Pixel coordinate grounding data
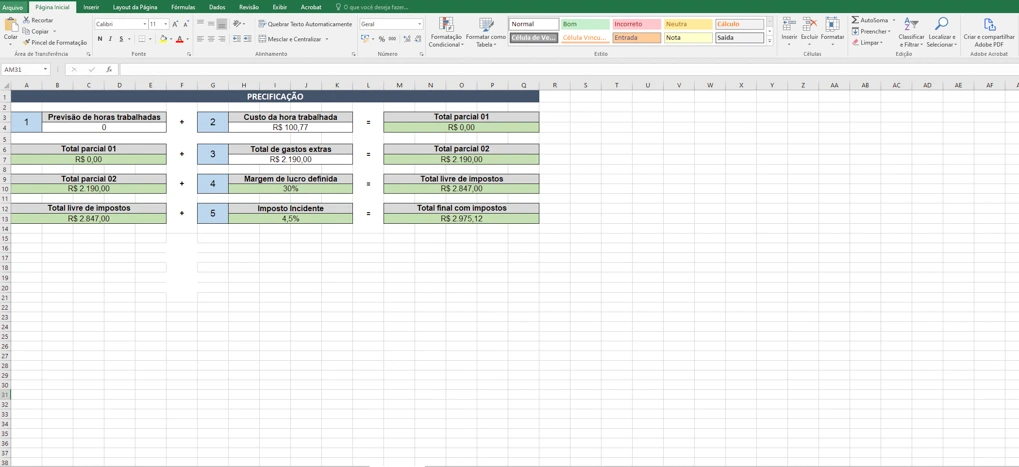Click the AutoSoma sigma icon
The height and width of the screenshot is (467, 1019).
click(x=856, y=20)
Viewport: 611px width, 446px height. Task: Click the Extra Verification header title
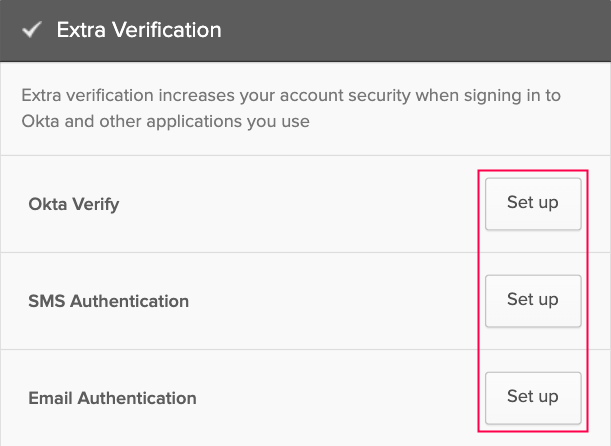coord(139,30)
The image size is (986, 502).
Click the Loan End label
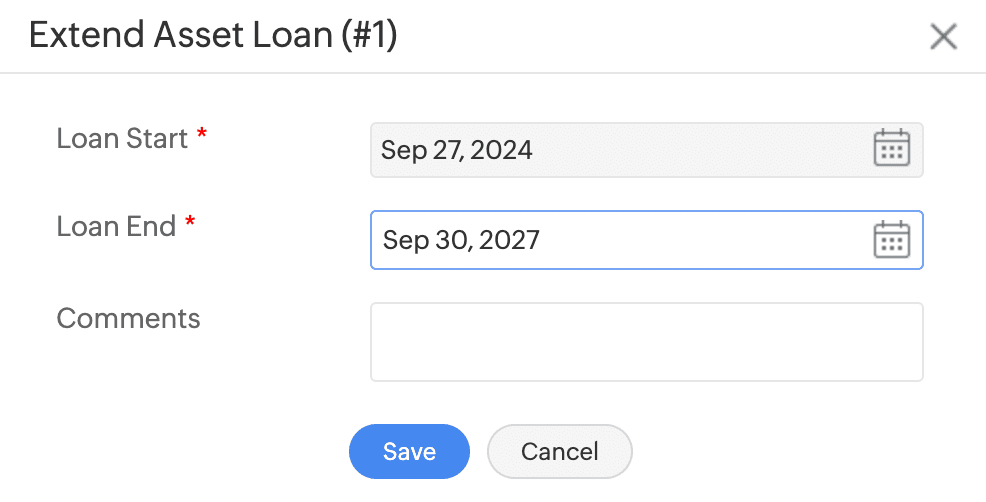(x=116, y=226)
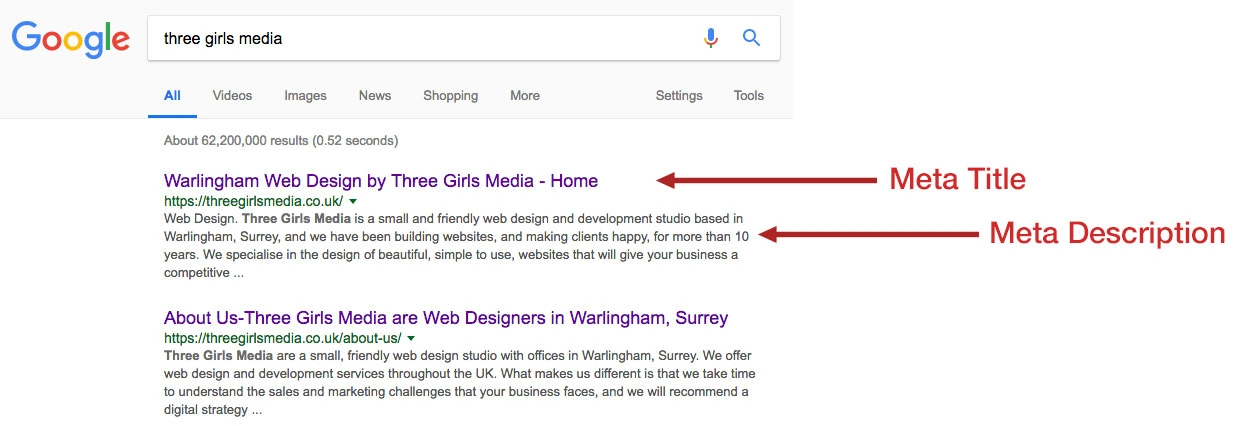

What you need to do
Hand back exactly the lines from the one with "The image size is (986, 502)." through the last line of the data above, both ends included, with every picture left out.

The answer
The image size is (986, 502).
Click the Loan End label
(x=116, y=226)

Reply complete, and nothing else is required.